Catalan Numbers

Formula

The n-th Catalan number is given by:

Cn = (2n)! / ((n + 1)! * n!)

Applications of Catalan Numbers

• Valid Parentheses
  Number of valid parentheses expressions with n pairs.

• Binary Search Trees
  Number of unique BSTs that can be formed using values 1..n.

• Binary Tree Structures
  Number of different full binary trees with n internal nodes.

• Stack Permutations
  Number of valid pop sequences from a stack with n push operations.

• Polygon Triangulation
  Number of ways to triangulate a convex polygon with (n + 2) sides.

• Matrix Chain Parenthesization
  Number of valid ways to parenthesize matrix multiplication.

• Dyck Paths / Mountain Ranges
  Number of paths from (0,0) to (n,n) that never cross the diagonal.

How to Identify a Catalan Problem

• Problem involves pairs of elements.
• Structure must be balanced or well-formed.
• Order matters, but invalid arrangements are disallowed.
• Early closing or crossing is not allowed.
• Problem can be divided into left and right independent subproblems.
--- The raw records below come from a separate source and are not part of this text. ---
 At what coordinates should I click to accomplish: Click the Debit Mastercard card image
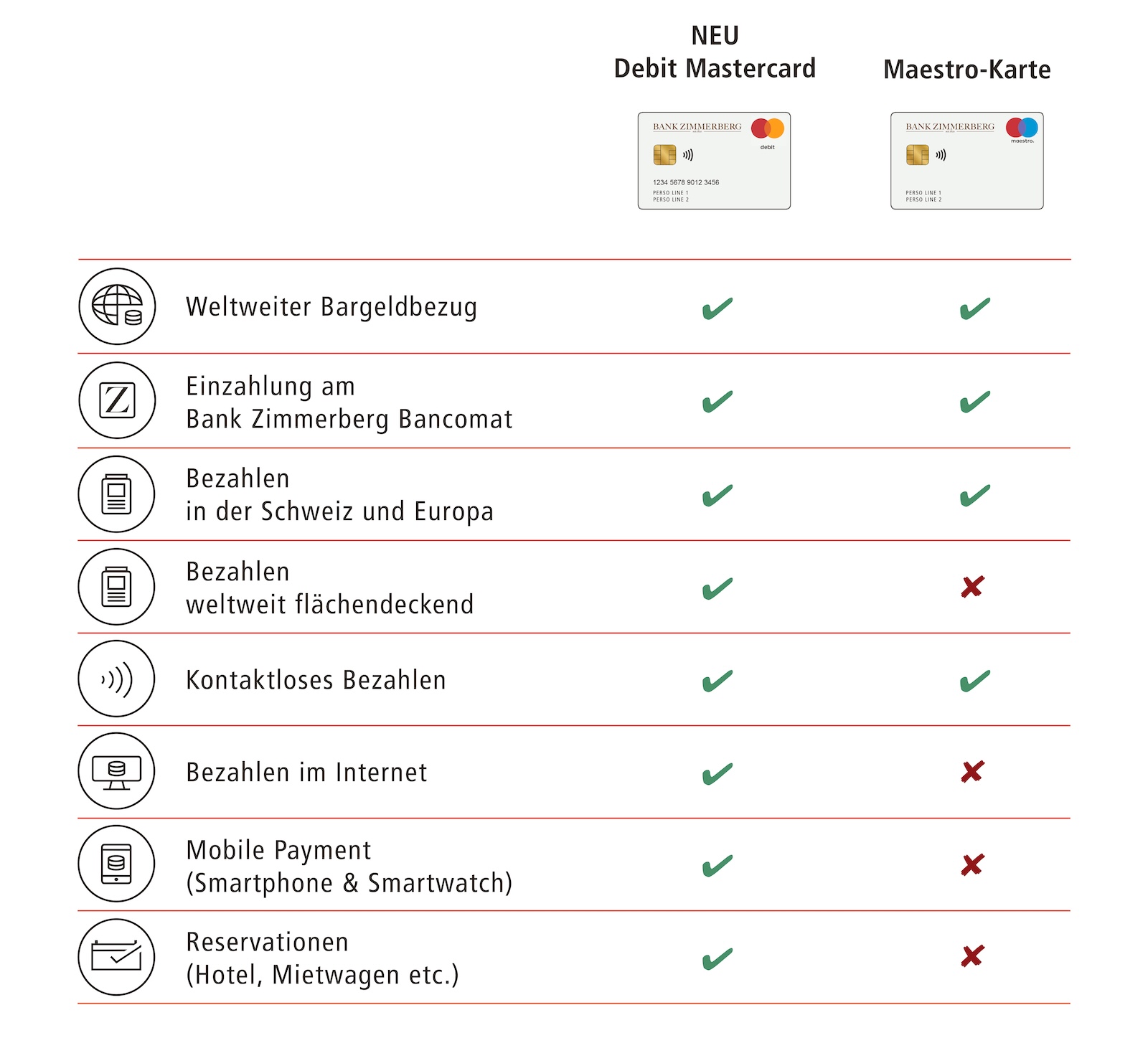tap(714, 161)
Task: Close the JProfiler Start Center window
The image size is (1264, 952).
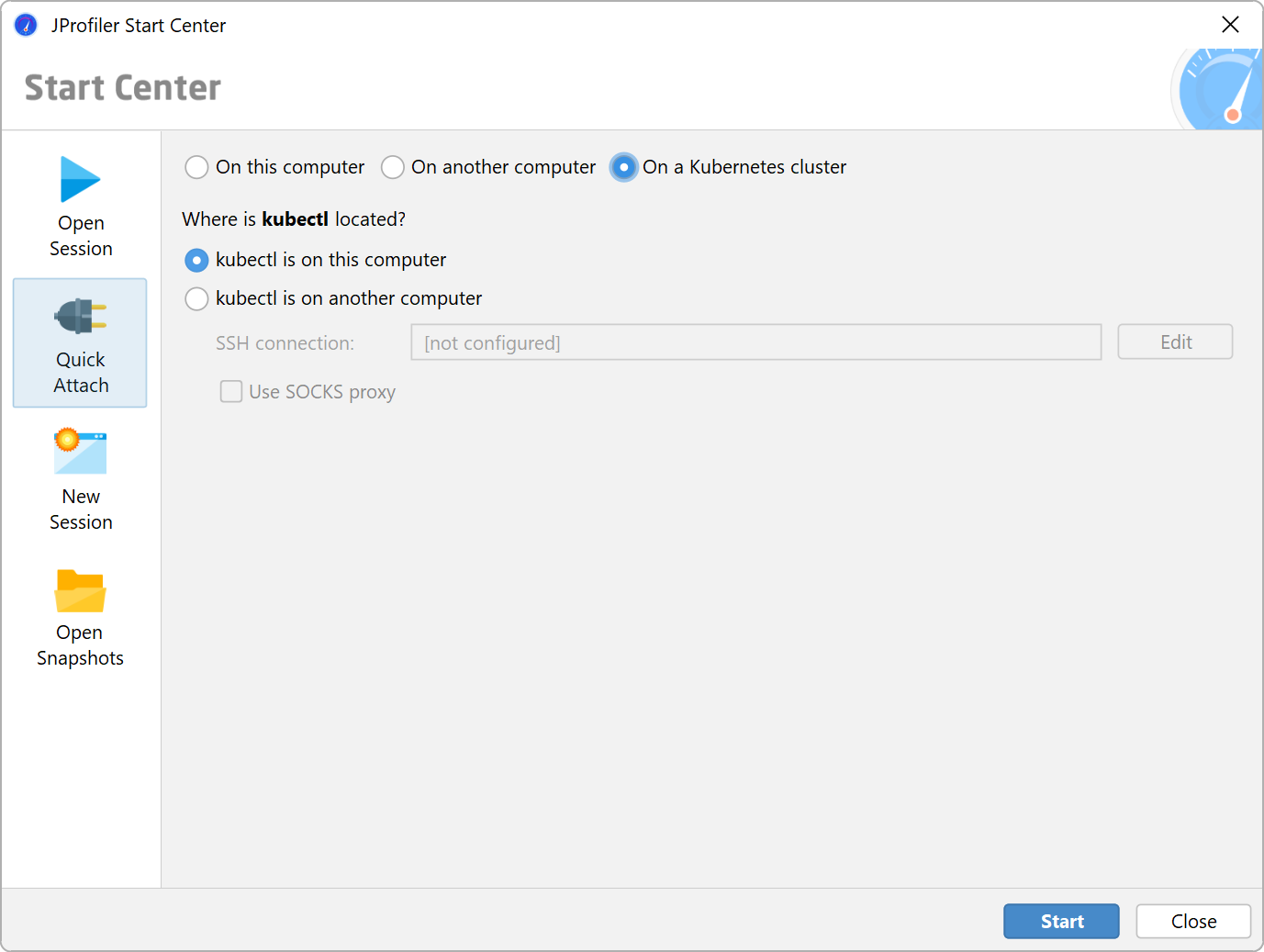Action: point(1231,25)
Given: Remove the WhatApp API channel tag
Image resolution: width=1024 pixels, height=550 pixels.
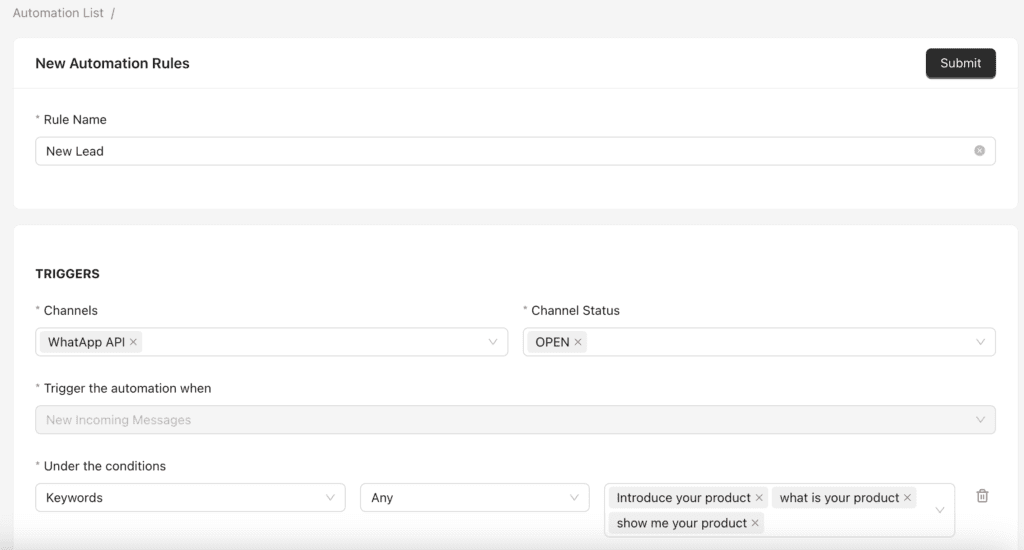Looking at the screenshot, I should tap(133, 342).
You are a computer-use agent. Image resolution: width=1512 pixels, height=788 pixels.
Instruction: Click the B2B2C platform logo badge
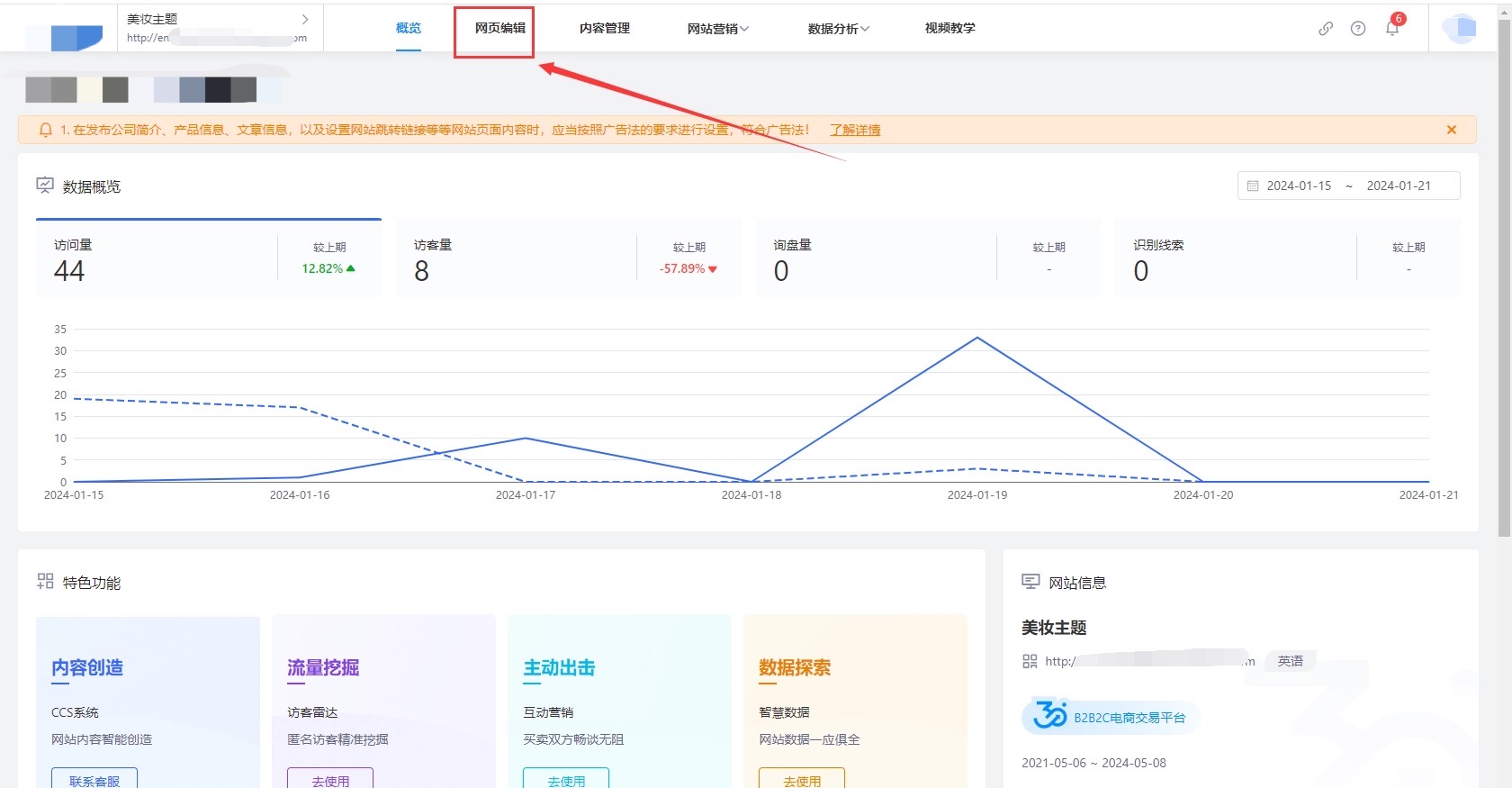tap(1110, 718)
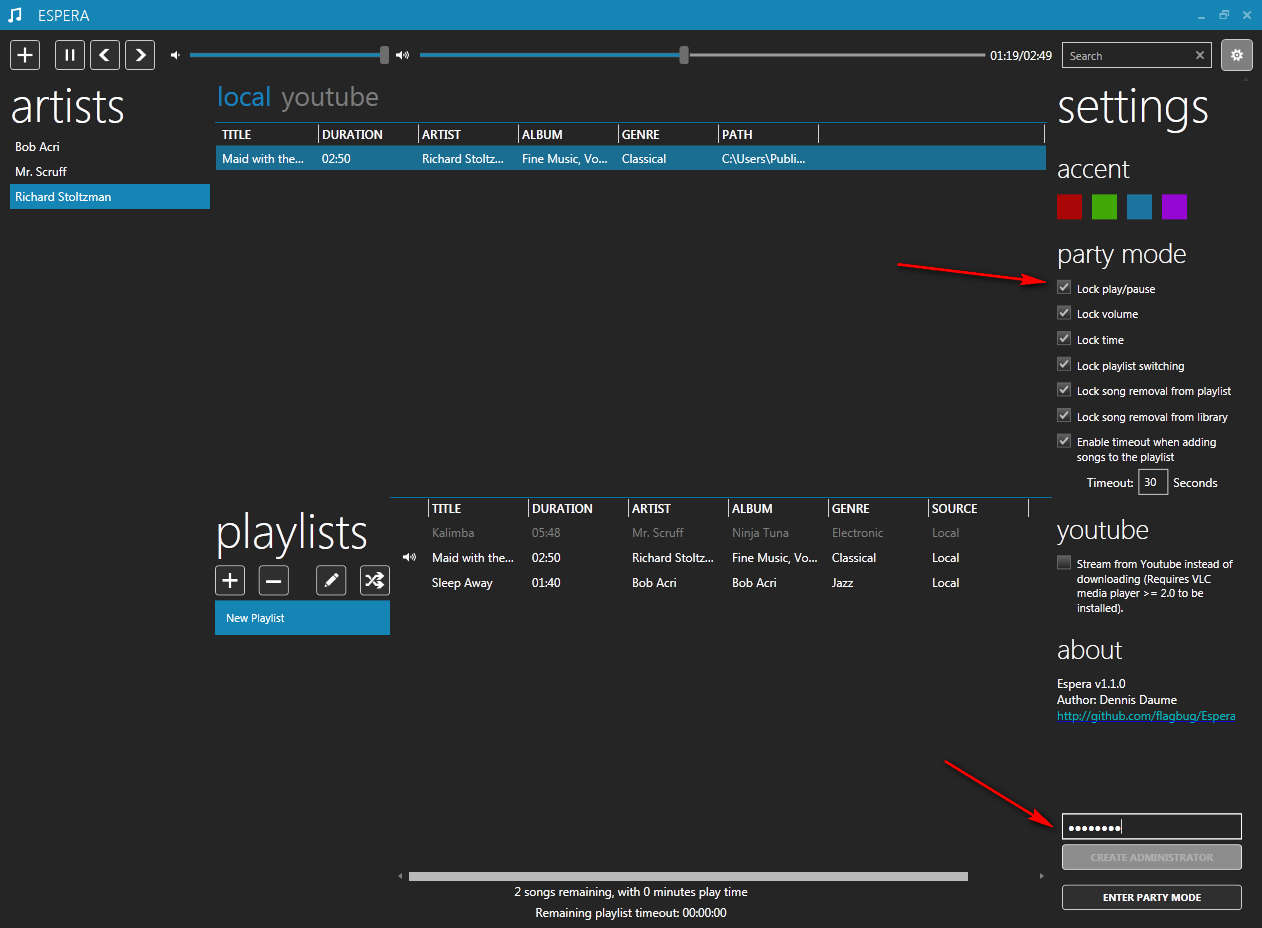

Catalan Recurrence Relation (DP)

Base case:

C₀ = 1

Recurrence:

Cn = Σ (Ci * Cn-1-i) for i = 0 to n-1

Useful when:

• Dynamic programming is required.
• Results must be computed under modulo.
• Actual structures need to be generated.

Choosing the Right Approach

• Use formula: When only the count is required.
• Use DP: When constraints are large or modulo is involved.
• Use backtracking: When generating all valid structures.

Example: Generating Permutations (Backtracking)

GeeksforGeeks: Generate permutations of an array

def permuteDist(self, arr):
    res = []
    def backtrack(path, remaining):
        if not remaining:
            res.append(path)
            return
        for i in range(len(remaining)):
            backtrack(path + [remaining[i]], remaining[:i] + remaining[i+1:])
    backtrack([], arr)
    return res
    # return [list(p) for p in permutations(arr)]